Industrialization hit a point of diminishing returns, but the industrial revolution was nonetheless a 'singularity,' where life afterwards was qualitatively unpredictable to people who lived before. Likewise, agriculture was such a technological singularity to hunter-gatherer ancestors.
I could even make a decent argument that writing and literacy were such a singularity, making inconceivable social organizations routine.
In that weak sense I expect AI to be a singularity, recursive self improvement or no. Life in 2050 may be completely unpredictable to someone who was taken out of time in the year 2000.

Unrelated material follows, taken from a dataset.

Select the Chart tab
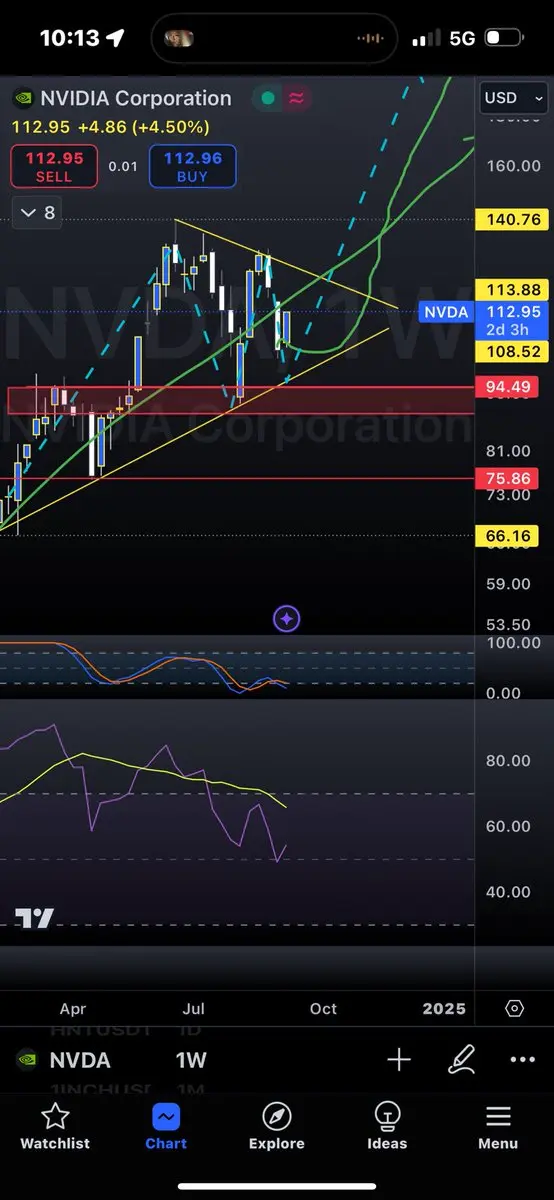 point(166,1127)
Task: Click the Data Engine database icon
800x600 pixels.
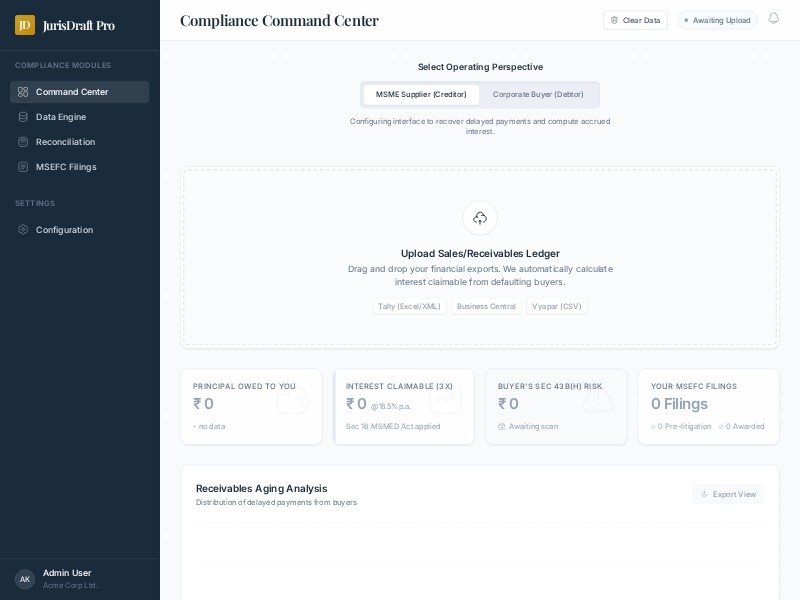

The remaining questions are speed and intensity, and both of these questions are related to RSI. If RSI works, then the 'fast takeoff' visions become more plausible where society transforms over months to a few years – at least locally where the enabling technologies have diffused. If not, it might take a couple of decades.
People have other dreams, and have written about them in science fiction. But science fiction can just handwave away resource problems that exist in real life so that the plot can happen.
Just as the popular "grey goo" nanomachine disaster can easily be shown to be impossible due to resource imbalances and energy shortages, AI recursive self improvements rapidly slows down due to problems with complexity, training data and compute availability (whether due to actual processors or just due to energy demands).